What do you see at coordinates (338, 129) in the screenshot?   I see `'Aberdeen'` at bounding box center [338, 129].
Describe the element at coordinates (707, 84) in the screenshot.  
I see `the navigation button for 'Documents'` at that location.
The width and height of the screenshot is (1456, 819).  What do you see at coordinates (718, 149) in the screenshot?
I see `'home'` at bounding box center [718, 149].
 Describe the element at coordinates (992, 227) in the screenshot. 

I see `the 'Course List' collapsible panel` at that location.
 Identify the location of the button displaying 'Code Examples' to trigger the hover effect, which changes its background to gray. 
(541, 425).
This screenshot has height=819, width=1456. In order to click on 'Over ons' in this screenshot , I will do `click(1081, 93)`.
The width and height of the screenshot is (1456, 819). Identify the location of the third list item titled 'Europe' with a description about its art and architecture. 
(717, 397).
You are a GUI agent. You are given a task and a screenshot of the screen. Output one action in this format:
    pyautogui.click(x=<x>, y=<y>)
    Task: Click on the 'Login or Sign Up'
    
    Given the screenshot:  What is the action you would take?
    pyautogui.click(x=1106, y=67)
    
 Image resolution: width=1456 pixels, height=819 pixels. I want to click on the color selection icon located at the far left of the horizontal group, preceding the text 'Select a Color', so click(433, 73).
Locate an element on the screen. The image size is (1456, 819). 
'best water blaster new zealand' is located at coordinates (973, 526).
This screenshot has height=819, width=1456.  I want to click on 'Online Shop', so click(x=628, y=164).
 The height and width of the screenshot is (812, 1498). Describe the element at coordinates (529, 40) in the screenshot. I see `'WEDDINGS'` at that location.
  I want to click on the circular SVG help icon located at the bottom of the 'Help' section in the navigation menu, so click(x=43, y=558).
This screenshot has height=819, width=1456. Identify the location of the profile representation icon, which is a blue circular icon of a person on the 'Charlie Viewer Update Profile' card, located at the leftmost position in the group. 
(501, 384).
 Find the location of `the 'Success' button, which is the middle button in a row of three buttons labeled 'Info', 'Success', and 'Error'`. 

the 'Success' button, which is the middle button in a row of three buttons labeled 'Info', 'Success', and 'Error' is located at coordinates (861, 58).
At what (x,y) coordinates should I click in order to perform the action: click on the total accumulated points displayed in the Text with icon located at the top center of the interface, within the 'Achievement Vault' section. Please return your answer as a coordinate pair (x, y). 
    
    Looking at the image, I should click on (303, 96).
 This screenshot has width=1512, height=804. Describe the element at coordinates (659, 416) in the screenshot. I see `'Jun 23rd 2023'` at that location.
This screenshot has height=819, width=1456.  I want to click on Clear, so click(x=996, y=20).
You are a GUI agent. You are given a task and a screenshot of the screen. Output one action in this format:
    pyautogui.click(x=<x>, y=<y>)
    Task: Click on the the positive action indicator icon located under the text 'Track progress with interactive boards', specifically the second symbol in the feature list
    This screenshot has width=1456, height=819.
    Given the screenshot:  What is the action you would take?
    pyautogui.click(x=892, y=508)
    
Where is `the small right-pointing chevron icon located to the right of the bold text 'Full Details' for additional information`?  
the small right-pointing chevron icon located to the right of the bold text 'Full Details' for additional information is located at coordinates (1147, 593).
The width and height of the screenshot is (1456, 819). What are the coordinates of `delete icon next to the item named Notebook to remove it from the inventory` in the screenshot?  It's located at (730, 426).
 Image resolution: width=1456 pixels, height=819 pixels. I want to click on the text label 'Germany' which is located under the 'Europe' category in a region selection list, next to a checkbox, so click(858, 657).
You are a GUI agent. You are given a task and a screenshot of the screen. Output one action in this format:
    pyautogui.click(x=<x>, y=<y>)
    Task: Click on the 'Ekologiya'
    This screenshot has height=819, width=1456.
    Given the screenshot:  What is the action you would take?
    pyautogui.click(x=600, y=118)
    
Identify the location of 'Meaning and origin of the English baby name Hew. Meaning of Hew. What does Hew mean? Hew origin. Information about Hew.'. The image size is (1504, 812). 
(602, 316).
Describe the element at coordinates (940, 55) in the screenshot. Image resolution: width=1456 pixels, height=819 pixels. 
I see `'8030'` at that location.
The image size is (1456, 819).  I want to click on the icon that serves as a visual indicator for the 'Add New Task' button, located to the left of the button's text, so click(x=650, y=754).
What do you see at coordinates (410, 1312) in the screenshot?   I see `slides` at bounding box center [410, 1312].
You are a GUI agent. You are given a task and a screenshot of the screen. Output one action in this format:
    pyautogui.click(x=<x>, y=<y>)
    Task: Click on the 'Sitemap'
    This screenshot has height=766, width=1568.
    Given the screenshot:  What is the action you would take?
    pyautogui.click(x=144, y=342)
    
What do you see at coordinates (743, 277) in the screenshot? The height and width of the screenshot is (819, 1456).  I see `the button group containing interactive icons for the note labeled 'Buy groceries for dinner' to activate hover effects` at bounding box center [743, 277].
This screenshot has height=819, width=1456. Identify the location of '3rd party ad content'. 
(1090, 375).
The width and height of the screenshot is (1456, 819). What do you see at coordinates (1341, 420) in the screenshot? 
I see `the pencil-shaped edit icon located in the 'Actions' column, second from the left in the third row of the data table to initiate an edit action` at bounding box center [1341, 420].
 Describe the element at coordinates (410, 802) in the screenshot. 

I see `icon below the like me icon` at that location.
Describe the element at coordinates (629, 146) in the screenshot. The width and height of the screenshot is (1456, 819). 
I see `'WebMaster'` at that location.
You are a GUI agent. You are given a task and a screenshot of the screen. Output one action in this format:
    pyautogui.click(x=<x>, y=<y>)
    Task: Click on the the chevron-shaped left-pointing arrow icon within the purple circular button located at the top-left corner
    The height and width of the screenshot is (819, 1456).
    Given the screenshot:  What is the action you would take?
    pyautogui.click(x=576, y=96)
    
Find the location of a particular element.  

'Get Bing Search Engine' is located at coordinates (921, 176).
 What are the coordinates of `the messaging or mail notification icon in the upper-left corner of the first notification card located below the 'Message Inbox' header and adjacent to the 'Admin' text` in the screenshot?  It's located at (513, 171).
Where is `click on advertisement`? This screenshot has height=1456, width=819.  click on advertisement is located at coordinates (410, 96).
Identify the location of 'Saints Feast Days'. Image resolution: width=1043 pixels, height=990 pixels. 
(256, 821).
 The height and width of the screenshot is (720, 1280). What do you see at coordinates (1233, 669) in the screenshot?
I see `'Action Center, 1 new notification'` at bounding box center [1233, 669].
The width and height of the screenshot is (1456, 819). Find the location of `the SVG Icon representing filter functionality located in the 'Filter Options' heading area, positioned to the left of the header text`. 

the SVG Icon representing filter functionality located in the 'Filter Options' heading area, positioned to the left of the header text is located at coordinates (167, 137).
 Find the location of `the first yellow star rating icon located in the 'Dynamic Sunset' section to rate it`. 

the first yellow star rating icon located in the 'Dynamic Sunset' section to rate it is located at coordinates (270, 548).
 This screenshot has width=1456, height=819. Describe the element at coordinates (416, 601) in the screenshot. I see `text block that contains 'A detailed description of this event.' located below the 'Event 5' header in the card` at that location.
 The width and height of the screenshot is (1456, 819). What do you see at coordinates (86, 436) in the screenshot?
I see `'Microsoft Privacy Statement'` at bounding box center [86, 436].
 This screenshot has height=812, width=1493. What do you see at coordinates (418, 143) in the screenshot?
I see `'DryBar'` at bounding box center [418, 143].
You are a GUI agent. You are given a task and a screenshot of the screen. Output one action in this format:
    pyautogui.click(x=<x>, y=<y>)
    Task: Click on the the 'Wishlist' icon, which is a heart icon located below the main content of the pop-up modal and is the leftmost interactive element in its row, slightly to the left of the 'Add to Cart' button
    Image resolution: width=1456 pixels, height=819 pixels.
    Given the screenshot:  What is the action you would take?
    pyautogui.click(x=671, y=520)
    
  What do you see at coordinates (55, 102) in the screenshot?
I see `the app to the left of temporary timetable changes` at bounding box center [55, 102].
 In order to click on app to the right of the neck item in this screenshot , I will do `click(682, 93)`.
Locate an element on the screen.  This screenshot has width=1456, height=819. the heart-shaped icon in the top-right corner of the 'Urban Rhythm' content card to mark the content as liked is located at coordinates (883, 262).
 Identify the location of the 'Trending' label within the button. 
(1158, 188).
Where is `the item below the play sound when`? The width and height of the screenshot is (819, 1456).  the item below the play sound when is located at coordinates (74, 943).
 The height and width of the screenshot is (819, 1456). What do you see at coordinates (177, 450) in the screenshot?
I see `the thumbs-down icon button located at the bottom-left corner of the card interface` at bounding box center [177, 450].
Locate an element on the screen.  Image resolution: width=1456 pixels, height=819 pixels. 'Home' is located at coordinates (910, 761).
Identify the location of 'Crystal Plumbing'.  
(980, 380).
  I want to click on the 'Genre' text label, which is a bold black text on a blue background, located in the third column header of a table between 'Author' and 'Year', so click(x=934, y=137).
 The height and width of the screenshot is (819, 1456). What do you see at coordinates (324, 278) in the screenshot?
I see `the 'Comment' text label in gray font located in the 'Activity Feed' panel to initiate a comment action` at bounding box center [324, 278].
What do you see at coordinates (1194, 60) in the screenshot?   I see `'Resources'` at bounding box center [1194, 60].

### Written problem
List every line of the material above that contains the string "additional", treating uppercase and lowercase letters as distinct.

### Task answer
Where is `the small right-pointing chevron icon located to the right of the bold text 'Full Details' for additional information`?  
the small right-pointing chevron icon located to the right of the bold text 'Full Details' for additional information is located at coordinates (1147, 593).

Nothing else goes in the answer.